Parental control

Students deal with pressure from their parents

Harry Potter never had parents to place pressure on him to do well in school. Even so, he was a student who did not need outside pressure because he found the motivation to work within himself.

Parental pressure can be beneficial or counterproductive, depending on the situation.

At this Muggle school, 56 of the 100 Seahawks polled think their parents put too much pressure on them to be successful academically.

A parent’s need to feel involved in their child’s life is understandable. But, this presence can create a strain on the student. Progress reports have opened a door for many parents to stay remain informed about their children’s progress. Although in some cases this is a useful tool, in other cases it is a cause for great irritation.

“I actually like getting [progress reports] because I know where I stand, and I know what I need to get done,” senior Chiara Sauvage said. “However, I hate that my mom gets them because she nags me.”

Debra David, Sauvage’s mother, wants to ensure her children do not procrastinate.

“I want them to get a certain number of hours of sleep,” David said. “If I don’t push them, they’ll stay up late to finish their homework. I think it’s reasonable for her to do what she can do instead of the minimum.”

From a student perspective, there is a fine line between parental presence and interference.

“I understand why they push me and why they want me to do well, but I already push myself so hard that it just gets annoying when they nag me,” Sauvage said.

Junior Katie Heiman also feels the heat from her parents.

“They pressure me to do better, but it also stresses me out,” Heiman said.

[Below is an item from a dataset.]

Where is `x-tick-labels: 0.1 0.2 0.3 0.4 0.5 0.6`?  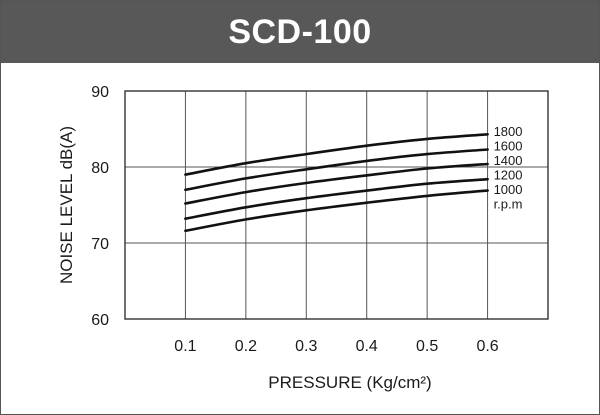 x-tick-labels: 0.1 0.2 0.3 0.4 0.5 0.6 is located at coordinates (336, 346).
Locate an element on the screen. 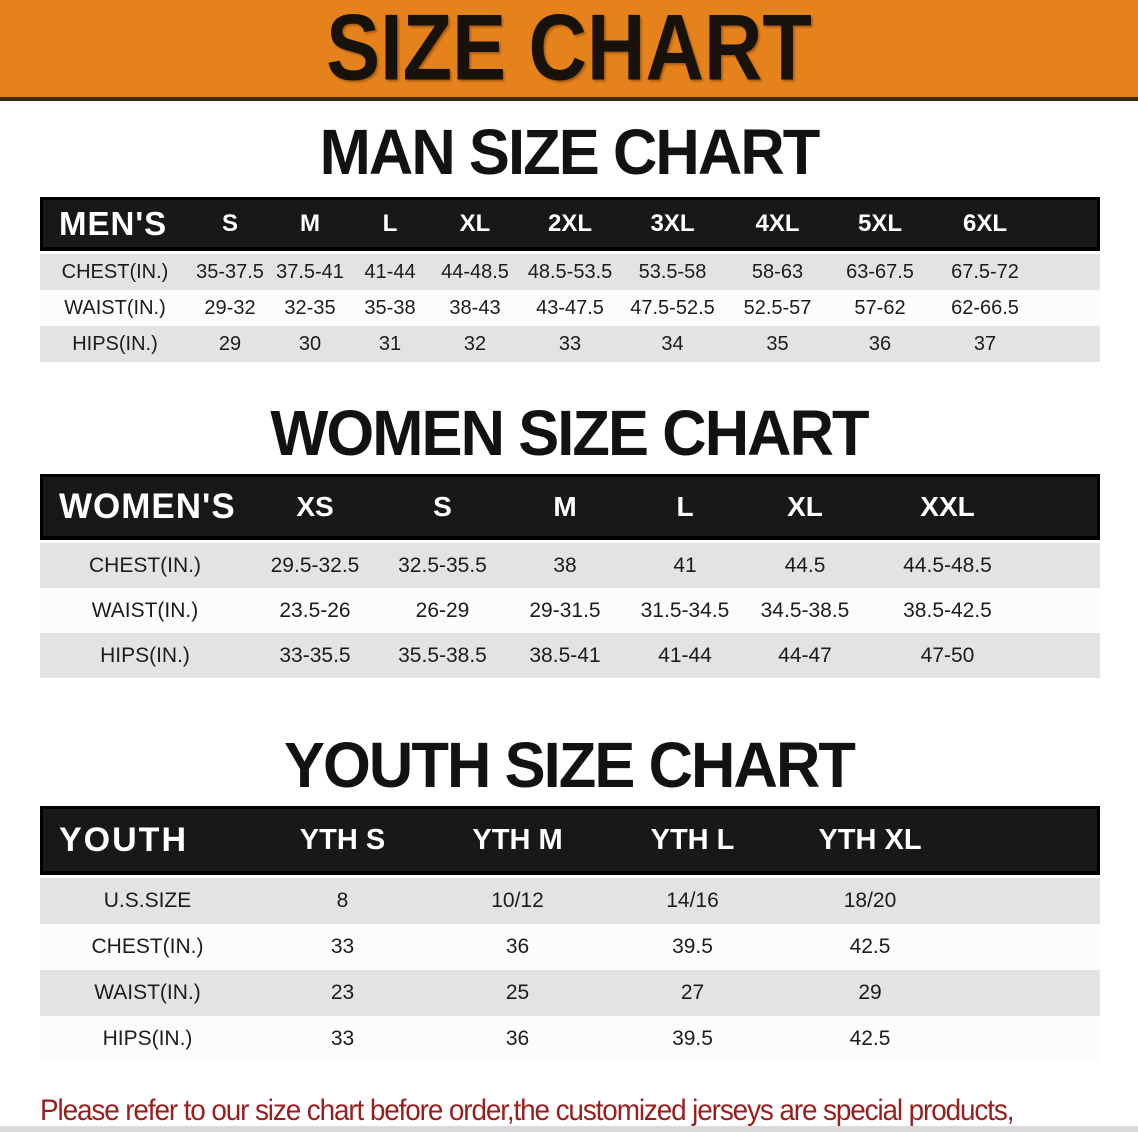  column-header: YTH M is located at coordinates (518, 840).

Heiman’s mother, Trish Heiman, feels that she tries to “nudge more than pressure” because she wants her daughter to feel as if she is “pressuring herself and doing it for herself, not for her parents.”

Trish Heiman provided justification for the pressure she places on her daughter.

“When you guys grow up and get older, your parents try to step back and let you take charge, but even as you grow up, at this age, sometimes you can’t see the big picture and the full impact that it has on your college career and your future,” Heiman said.

Some students have noticed a decrease in pressure over the years and have found this helpful.

“I think that a couple years ago [my parents] used to pressure me a lot, but now it’s kind of up to me to do well,” senior Sanjna Nag said.

“I think they understand that I’m trying for myself and not because they want it.”

Several Seahawks, including freshman Naeha Ganesan, believe the pressure they face under their parents has reached a balance.

“I feel like if they put any more pressure on me, I’d freak out and if they put any less, I’d be lazy,” Ganesan said.

Director of Student Services Davina Johnson believes in the importance of balance, and it is one of the first points she brings up when talking to parents.

“If the student is saying ‘this is way too much, and I want to do this or that, and it doesn’t necessarily mean I need to take the most rigorous courses in every content area,’ then that’s where I start my advocacy for the student,” Johnson said.

As students make their way from high school to college, the habits they develop are critical for success.

Alumna Manali Sontakke, who now attends the University of Virginia, was satisfied with the amount of pressure her parents placed on her during high school.

“I think that their slight pressure kind of got instilled upon me, and now I push myself academically and manage my time well in college,” Sontakke said. “Actually there’s almost no pressure from them at all anymore. I did really badly on a test, and I was like, oh no this is awful. But then they were like, take it easy. It was the strangest thing.”